About one third of Steel and Tube's business serves the agriculture sector, one third serves manufacturing and a third is involved serving the construction sector. Mercer said agriculture was looking quite positive, thanks to the high dairy payout and favourable commodity prices.
Manufacturing was also looking healthy because of the favourable NZ/Australian dollar cross rate.
But Mercer said he did not expect construction activity to suddenly take off.
"It is going to take time to get major projects under way," he said.
"Christchurch is more of a 2012 story rather than a 2011 story," he said.
Weak steel prices saw Steel and Tube's net profit slump by 78 per cent in the year to June 30, 2010.
Late in 2008, Steel and Tube's biggest shareholder, Australia's OneSteel, made a conditional takeover bid at $4 per share, only to withdraw it shortly afterwards because of market volatility, which later proved to be the early stages of the global financial crisis.
GOLDMAN INTEGRATES
New York-based Goldman Sachs Group has moved to fully absorb its partly owned Australian and New Zealand offshoots. The international investment group said yesterday that it had started a formal process to acquire the remaining 55 per cent of Goldman Sachs & Partners Australia Group Holdings (GS&P).
Goldman Sachs currently owns 45 per cent of GS&P.
The remaining 55 per cent is owned by current and former GS&P management and employee shareholders.
The proposed acquisition ultimately requires a 75 per cent minimum acceptance by shareholders and will also be subject to relevant regulatory approvals.
The investment will facilitate the full integration into Goldman Sachs of the Australian and New Zealand businesses which have operated as a joint venture since 2003.
"Australia and New Zealand represent an important part of our growth strategy," said Lloyd Blankfein, chairman and CEO of Goldman Sachs.
"This investment underscores our desire to continue to strengthen our Australasian client franchise."
MERGER KIBOSH
As telegraphed by Stock Takes on March 25, Australian treasurer Wayne Swan has put the kibosh on a proposed A$8.2 billion merger between Australian stock exchange operator ASX and the Singapore Stock Exchange (SGX), on national interest grounds.
Unbowed, the ASX board said it still believed in the need for ASX participation in regional and global exchange consolidation and would continue to evaluate strategic growth opportunities with the SGX.
HELLABY RIDES AGAIN
Hellaby Holdings went through a shaky phase, thanks largely to its $25.6 million purchase of the BBQ Factory in 2004, but the market has since re-rated the stock now that the memory of that ill-fated venture has dimmed.

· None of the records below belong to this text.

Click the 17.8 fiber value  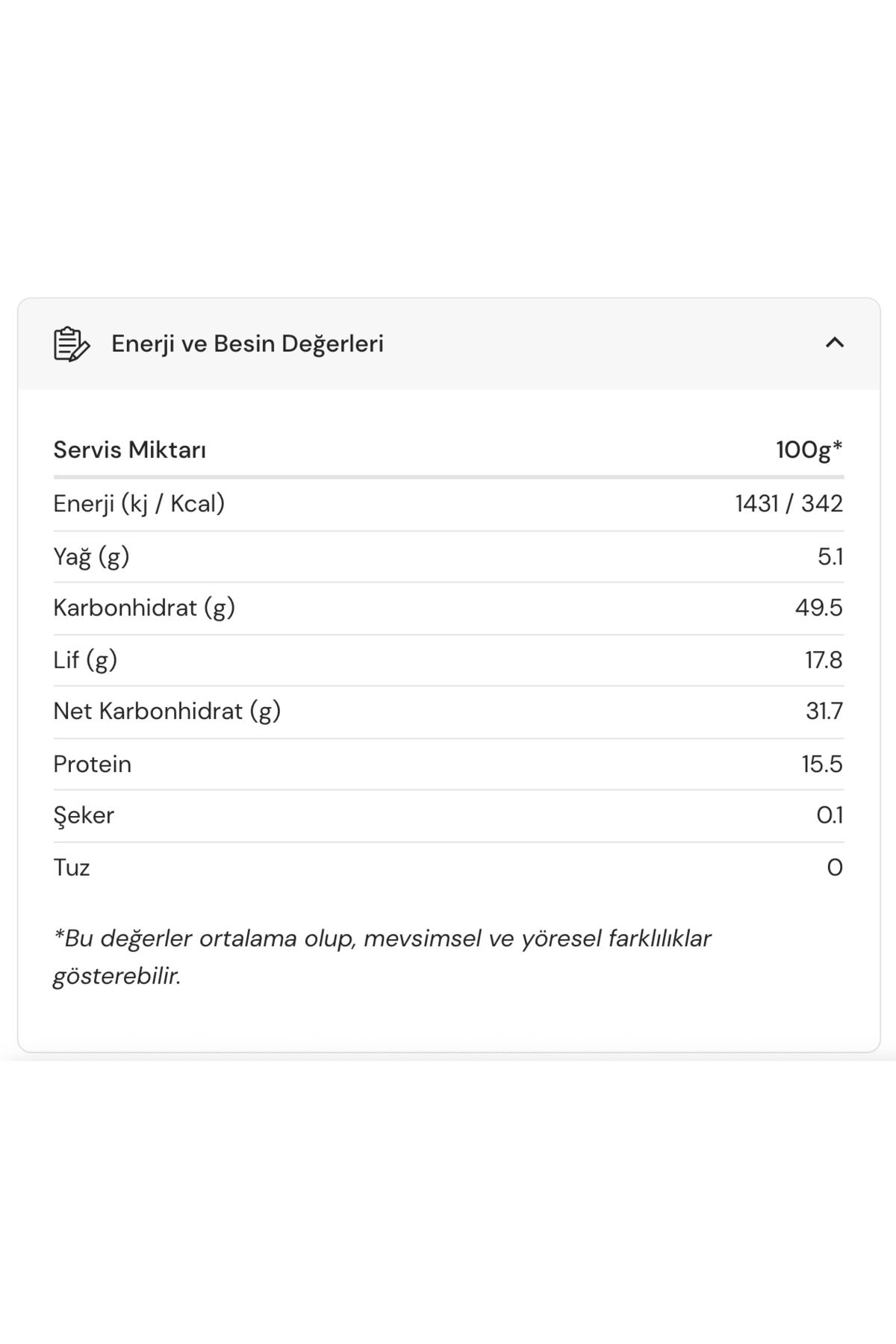click(x=824, y=660)
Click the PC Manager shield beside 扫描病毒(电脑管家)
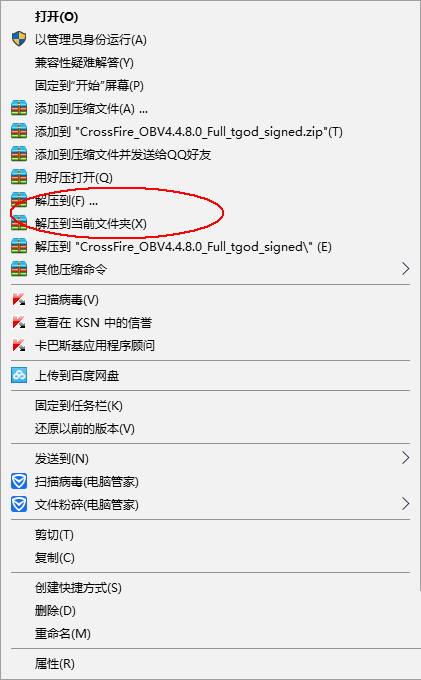Image resolution: width=421 pixels, height=680 pixels. coord(19,481)
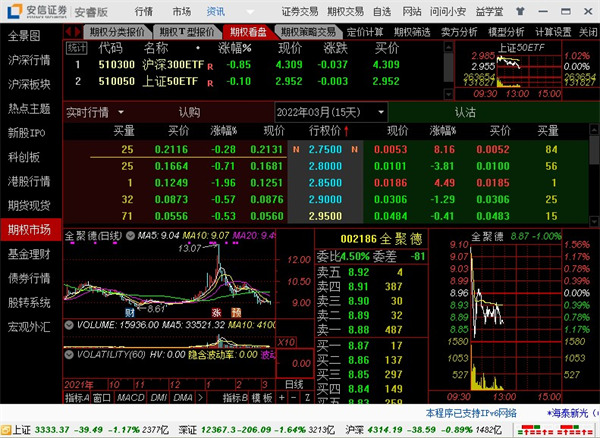Click the N marker left of 2.7500
Image resolution: width=600 pixels, height=438 pixels.
tap(296, 149)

In some ways, Hellaby looks to be something of a relic of a bygone era. Its conglomerate structure has businesses ranging from shoe retailing to brake parts, which is not often seen these days, but the market credits chief executive John Williamson as having put the company back on a sounder footing.
Hellaby shares last traded at $2.45, having gained about a dollar over the past year.
Quizzed by the NZX about stock movements in March, Hellaby said it was not aware of any material information that might have contributed to the surge.
Hellaby had a reasonable track record for buying companies until it acquired the BBQ Factory in 2004, which went on to lose about $2 million a year before it was sold in 2008.
The company says it is now in good shape and ready to develop a platform for long-term value creation.
POWER LUNCH
The $19 billion New Zealand Superannuation Fund performed strongly in February, gaining 3 per cent over the month and taking financial year-to-date return to 22.5 per cent.
Stock Takes can report that the fund's chief executive, Adrian Orr, this week took time out to reward himself for the performance with a bang up lunch - at McDonald's.